## SOURCE EXTRACT
==================================================

Accessible News Media Websites: How Major Outlets Handle Accessibility
Accessible News Media Websites: How Major Outlets Handle Accessibility
Access to news is a civic necessity. When news websites are inaccessible, people with disabilities are cut off from information they need to participate fully in democratic life. The major news organizations vary widely in how seriously they treat digital accessibility. This article examines the leaders, the laggards, and the systemic challenges facing accessible journalism.
BBC: The Global Standard
BBC News has stated publicly that it aims to be the most accessible news website in the world. The BBC maintains a comprehensive internal accessibility standard called “Accessibility, News and You,” published openly on GitHub. This standard provides detailed guidance for every role involved in producing digital content: journalists, developers, designers, editors, testers, and product managers.
The BBC’s approach is notable for its integration into editorial workflows. Rather than treating accessibility as a development-only concern, the standard recognizes that inaccessible content can be introduced at any point, from a reporter writing a story without alt text on images to a designer creating an infographic without text alternatives.

==================================================

## TASK REQUIREMENTS
Carry on the article about news website accessibility, starting right after its last sentence. The records were drawn from a separate source.

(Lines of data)
==================================================

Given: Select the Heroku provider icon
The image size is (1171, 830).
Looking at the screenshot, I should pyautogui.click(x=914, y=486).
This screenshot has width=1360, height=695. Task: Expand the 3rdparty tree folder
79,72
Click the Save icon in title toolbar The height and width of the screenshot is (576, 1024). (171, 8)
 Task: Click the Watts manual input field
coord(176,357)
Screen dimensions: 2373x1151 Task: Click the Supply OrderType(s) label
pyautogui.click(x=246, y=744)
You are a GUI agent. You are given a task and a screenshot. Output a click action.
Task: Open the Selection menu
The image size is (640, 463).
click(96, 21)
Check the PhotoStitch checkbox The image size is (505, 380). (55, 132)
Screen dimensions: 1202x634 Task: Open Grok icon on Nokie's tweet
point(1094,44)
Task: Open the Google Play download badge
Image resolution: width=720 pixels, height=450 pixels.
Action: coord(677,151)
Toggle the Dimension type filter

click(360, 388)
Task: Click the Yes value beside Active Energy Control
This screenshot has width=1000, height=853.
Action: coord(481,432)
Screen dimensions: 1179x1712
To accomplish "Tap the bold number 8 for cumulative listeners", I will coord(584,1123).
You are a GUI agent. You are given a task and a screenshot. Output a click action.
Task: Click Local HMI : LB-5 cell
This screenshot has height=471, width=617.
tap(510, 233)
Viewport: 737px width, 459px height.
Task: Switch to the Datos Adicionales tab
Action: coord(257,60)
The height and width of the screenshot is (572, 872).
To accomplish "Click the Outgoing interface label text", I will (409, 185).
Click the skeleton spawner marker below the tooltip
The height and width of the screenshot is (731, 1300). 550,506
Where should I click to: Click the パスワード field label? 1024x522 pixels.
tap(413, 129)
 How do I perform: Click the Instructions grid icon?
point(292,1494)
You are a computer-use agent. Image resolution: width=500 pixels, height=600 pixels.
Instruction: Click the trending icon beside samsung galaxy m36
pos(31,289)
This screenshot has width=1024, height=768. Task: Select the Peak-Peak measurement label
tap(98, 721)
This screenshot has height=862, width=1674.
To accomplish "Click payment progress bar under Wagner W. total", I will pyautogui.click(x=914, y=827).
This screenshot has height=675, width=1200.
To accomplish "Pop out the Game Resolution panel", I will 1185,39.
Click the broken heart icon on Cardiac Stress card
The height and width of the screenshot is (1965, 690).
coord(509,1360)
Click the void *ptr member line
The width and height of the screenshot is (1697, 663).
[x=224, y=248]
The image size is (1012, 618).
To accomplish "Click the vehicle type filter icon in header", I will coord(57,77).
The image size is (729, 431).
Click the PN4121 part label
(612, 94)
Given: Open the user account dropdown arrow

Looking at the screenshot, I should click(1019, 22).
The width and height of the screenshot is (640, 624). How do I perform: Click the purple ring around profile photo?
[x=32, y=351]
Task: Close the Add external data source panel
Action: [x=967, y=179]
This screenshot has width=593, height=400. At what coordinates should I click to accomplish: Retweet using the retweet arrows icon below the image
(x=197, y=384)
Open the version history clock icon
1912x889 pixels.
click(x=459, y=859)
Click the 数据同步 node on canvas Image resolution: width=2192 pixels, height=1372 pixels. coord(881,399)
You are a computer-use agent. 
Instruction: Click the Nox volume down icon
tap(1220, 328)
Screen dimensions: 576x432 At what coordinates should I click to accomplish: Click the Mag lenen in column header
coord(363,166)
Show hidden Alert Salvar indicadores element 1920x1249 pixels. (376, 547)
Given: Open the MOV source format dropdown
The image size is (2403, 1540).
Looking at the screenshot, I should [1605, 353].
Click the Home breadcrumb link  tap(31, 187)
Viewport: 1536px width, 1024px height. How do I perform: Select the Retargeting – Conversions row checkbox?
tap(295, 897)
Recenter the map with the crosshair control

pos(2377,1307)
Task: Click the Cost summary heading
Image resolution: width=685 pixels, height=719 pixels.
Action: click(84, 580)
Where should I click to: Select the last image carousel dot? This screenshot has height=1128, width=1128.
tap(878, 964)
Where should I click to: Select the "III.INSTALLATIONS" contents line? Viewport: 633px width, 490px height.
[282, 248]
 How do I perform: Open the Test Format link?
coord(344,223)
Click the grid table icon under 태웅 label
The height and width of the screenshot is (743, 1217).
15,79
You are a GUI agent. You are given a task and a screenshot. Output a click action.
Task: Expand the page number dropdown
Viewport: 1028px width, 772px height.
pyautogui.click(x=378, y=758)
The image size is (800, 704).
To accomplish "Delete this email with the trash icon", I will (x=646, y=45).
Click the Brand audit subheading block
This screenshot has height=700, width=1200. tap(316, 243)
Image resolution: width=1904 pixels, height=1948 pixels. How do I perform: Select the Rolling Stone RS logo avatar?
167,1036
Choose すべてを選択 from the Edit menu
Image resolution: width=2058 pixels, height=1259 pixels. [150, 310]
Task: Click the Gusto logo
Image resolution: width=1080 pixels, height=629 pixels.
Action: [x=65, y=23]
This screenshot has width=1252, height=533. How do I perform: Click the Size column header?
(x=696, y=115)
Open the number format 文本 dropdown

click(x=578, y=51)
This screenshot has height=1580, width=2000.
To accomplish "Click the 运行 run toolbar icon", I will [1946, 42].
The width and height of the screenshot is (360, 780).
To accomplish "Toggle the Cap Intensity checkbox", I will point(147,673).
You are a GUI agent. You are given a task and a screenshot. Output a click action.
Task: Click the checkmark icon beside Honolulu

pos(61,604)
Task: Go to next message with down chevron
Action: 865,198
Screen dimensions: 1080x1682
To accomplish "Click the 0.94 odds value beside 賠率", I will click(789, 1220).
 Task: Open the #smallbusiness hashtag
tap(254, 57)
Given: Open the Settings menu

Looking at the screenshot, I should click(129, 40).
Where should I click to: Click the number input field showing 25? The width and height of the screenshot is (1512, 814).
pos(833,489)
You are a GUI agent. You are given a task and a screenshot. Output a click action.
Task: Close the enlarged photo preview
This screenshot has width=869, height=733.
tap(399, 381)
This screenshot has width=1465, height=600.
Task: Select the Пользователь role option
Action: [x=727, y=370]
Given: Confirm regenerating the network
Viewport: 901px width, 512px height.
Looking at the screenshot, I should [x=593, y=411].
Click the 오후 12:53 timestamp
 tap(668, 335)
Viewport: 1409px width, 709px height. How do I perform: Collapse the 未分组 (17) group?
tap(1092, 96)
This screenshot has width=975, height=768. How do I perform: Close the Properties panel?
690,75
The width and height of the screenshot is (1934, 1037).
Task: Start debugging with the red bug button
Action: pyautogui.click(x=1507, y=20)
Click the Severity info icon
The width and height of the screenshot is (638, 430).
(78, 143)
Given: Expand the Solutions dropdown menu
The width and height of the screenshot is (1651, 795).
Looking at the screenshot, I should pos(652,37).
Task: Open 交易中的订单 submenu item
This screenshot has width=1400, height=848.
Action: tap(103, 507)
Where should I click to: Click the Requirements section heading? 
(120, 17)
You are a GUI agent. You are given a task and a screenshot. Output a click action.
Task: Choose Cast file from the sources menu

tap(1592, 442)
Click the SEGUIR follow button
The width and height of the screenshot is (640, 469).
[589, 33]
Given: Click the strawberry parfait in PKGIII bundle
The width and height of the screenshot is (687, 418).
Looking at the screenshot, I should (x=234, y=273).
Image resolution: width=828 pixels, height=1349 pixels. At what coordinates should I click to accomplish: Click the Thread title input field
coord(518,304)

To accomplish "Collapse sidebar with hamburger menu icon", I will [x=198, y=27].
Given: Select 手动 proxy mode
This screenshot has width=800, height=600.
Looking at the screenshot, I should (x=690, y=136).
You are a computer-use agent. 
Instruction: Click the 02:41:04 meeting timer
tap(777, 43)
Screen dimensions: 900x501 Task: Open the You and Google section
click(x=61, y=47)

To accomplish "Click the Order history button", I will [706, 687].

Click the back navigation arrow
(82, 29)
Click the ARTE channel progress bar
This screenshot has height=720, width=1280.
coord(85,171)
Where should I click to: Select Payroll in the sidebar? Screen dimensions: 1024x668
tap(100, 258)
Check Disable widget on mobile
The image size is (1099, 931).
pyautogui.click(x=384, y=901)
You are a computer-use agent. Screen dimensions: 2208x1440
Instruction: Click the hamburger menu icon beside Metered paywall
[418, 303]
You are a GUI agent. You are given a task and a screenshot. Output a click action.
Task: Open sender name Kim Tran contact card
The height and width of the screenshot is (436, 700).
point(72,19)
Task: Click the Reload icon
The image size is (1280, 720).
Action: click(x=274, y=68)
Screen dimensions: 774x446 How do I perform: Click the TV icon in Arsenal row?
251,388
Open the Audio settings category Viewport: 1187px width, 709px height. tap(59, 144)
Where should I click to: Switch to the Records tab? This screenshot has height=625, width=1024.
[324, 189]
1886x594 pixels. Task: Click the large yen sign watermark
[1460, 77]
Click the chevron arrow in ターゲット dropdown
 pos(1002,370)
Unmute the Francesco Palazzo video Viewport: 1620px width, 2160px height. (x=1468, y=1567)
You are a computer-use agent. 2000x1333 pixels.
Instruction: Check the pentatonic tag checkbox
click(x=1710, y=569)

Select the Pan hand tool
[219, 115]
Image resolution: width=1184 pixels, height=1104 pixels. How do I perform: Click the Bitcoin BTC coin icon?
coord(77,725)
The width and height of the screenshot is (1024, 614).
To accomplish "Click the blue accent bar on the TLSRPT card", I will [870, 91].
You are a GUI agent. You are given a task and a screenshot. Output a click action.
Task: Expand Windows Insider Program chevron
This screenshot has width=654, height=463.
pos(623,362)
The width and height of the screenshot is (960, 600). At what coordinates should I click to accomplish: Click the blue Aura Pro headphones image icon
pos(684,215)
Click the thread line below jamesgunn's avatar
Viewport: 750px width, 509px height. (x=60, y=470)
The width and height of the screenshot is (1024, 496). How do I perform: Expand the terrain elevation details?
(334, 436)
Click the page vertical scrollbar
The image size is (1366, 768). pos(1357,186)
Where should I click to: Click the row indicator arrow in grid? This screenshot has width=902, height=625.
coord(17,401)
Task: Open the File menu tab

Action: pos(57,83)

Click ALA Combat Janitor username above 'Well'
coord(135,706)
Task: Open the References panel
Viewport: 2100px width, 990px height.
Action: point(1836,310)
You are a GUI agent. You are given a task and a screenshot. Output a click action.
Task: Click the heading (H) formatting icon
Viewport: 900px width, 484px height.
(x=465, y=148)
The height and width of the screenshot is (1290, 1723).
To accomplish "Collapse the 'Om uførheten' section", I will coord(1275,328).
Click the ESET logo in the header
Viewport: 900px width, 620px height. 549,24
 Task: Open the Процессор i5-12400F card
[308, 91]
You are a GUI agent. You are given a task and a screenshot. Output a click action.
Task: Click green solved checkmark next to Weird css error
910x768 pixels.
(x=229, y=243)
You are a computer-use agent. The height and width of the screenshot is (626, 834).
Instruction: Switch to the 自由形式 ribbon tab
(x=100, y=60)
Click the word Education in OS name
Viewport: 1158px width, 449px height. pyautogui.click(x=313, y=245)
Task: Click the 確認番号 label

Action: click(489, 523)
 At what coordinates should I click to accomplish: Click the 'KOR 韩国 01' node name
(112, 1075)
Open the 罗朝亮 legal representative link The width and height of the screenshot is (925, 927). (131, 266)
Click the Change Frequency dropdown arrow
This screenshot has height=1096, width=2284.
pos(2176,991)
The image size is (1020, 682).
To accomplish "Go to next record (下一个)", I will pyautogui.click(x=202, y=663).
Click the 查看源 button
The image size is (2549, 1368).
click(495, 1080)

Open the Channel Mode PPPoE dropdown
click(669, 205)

==================================================

## RIGHT ANSWER
BBC’s iPlayer and website include audio description options for video content, closed captioning in multiple languages, and a clean semantic HTML structure that works well with screen readers. The organization also publishes accessibility statements for its digital services.
NPR: Audio-First Advantage
NPR’s identity as an audio-first news organization gives it a structural accessibility advantage. Audio content is inherently accessible to blind and low-vision audiences. NPR has leveraged this by investing in podcast accessibility, including show notes and transcripts for major programs.
NPR.org provides reasonably good screen reader navigation, with semantic HTML and ARIA landmarks. The site’s text-heavy design, with less reliance on complex interactive widgets than many modern news sites, reduces the number of potential accessibility barriers.
However, NPR faces the same challenges as other news organizations when it comes to multimedia content. Photo essays, interactive data visualizations, and embedded social media content often lack proper alt text or keyboard accessibility.
The New York Times
The New York Times has one of the largest digital audiences of any news organization, overtaking the BBC as the most-visited English-language news website in early 2025. The Times maintains an accessibility team and publishes an accessibility statement outlining its commitment to WCAG 2.1 Level AA conformance.
The Times has invested in accessible data visualizations, providing text descriptions of charts and interactive graphics. Its cooking app and games (including Wordle and Connections) have received both praise and criticism for their accessibility, with improvements often coming after community feedback from disabled users.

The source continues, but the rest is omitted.